We investigated whether other transcripts characteristic of extraembryonic differentiation might be expressed on LIF withdrawal. We analyzed placental lactogen 1 (PL-1α) and trophoblast-specific protein α (Tpbp) (26). These are specific for trophoblast giant cells, and their expression is not normally induced upon differentiation of wild-type ES cells. We found that that PL-1 and Tpbp mRNA transcripts are induced in the Dnmt[3a−/−, 3b−/−] P75 EBs and to a lesser extent in the Dnmt1−/− EBs but are not induced significantly in wild-type EBs (Fig. 6C).

Markers of mesodermal and endodermal differentiation are deregulated in Dnmt[3a−/−,3b−/−] P75 EBs after differentiation induction.

Brachyury, a marker of early mesodermal differentiation (8), was induced at day 3 as expected in the Dnmt1−/− EBs but was markedly diminished in the Dnmt[3a/,3b−/−] P75 EBs. The expression profiles of later markers of mesodermal differentiation (α-globin and βH1-globin) indicated that these transcripts were being induced at the expected time (28) but that their expression was not being maintained in either the Dnmt[3a−/−,3b−/−] P75 EBs or the Dnmt1−/− EBs (Fig. 6C).

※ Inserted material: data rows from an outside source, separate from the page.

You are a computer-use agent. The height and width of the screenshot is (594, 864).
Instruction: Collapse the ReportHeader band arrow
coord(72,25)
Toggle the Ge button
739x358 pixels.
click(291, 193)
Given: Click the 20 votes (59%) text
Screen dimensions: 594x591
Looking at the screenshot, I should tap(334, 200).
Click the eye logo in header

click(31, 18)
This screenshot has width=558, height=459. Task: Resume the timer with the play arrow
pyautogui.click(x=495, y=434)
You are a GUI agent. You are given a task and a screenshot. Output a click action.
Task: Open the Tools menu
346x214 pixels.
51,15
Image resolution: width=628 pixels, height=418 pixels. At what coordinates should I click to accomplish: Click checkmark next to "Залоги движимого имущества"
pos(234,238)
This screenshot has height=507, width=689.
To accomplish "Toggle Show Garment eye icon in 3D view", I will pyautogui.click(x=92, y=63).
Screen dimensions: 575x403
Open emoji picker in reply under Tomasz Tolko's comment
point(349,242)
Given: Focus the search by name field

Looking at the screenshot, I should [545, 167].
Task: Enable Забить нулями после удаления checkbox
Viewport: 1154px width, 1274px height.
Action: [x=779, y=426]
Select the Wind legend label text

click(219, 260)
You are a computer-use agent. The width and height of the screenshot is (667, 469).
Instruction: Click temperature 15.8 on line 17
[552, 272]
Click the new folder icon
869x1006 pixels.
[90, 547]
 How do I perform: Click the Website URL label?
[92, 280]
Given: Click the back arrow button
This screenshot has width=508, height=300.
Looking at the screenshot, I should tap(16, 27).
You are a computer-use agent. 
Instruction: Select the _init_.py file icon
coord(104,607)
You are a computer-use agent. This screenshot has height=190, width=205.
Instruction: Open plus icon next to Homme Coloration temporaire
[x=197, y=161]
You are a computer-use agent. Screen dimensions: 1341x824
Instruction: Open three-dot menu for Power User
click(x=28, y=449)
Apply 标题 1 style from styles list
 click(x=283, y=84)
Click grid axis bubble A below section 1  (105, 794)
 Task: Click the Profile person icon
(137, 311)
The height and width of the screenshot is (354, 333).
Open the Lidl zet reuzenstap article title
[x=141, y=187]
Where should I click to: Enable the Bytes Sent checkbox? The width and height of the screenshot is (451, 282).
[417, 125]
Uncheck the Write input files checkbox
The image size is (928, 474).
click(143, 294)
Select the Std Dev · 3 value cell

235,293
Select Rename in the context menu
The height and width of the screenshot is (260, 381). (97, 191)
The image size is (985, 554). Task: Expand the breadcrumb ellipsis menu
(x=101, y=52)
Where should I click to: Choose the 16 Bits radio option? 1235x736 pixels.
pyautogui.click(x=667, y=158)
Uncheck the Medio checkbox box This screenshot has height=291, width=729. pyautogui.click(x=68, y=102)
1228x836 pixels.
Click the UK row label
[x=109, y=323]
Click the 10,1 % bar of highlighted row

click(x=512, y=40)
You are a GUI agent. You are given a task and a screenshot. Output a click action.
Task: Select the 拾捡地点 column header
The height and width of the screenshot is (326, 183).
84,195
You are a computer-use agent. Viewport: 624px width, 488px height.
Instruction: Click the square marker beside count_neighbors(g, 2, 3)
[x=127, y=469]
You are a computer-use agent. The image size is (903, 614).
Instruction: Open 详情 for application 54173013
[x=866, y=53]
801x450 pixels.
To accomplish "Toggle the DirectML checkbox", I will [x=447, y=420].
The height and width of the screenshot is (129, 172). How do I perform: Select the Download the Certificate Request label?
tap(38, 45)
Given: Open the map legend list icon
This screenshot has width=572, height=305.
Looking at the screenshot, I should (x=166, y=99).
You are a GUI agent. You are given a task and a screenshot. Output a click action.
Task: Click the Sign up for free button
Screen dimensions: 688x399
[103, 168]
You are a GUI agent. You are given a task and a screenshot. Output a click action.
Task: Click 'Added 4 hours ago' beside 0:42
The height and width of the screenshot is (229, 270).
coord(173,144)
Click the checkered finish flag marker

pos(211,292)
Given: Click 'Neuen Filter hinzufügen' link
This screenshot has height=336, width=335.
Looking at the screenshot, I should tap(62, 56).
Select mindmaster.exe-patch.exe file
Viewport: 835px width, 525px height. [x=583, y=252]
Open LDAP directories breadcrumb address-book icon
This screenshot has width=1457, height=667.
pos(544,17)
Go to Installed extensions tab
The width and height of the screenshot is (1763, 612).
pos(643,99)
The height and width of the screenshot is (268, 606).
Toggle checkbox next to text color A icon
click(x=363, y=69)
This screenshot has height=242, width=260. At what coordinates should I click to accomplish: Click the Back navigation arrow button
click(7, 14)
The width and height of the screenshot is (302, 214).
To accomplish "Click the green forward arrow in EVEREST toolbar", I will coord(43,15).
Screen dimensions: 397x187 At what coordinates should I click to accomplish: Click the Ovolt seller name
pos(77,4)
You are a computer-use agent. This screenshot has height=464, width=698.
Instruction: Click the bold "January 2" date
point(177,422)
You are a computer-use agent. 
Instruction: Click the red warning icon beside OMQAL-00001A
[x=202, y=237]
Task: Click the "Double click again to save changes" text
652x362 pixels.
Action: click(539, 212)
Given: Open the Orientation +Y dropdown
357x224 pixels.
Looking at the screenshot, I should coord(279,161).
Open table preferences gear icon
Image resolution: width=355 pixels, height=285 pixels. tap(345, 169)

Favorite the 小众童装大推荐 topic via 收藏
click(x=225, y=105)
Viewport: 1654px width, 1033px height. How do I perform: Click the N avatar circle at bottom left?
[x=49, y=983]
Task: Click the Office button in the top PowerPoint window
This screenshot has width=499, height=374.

Hnf4 (a marker of visceral endoderm and liver) (6), is not usually expressed significantly in undifferentiated ES cells (1) but is induced shortly after LIF withdrawal. Both the Dnmt[3a−/−,3b−/−] P75 and the Dnmt1−/− EBs expressed higher levels of Hnf4 than wild-type EBs (Fig. 6C). However, albumin, a later marker of endodermal differentiation (expressed in fetal liver and yolk sac and in day 10 EBs) (1), was not induced to the high levels that normally accompany wild-type EB differentiation. These data, in addition to the expression of laminin B1, support the notion that hypomethylated ES cells have an enhanced propensity for differentiation into primitive and visceral endoderm in both the presence and absence of LIF. The relatively weak expression of albumin mRNA suggests that later endodermal differentiation is compromised.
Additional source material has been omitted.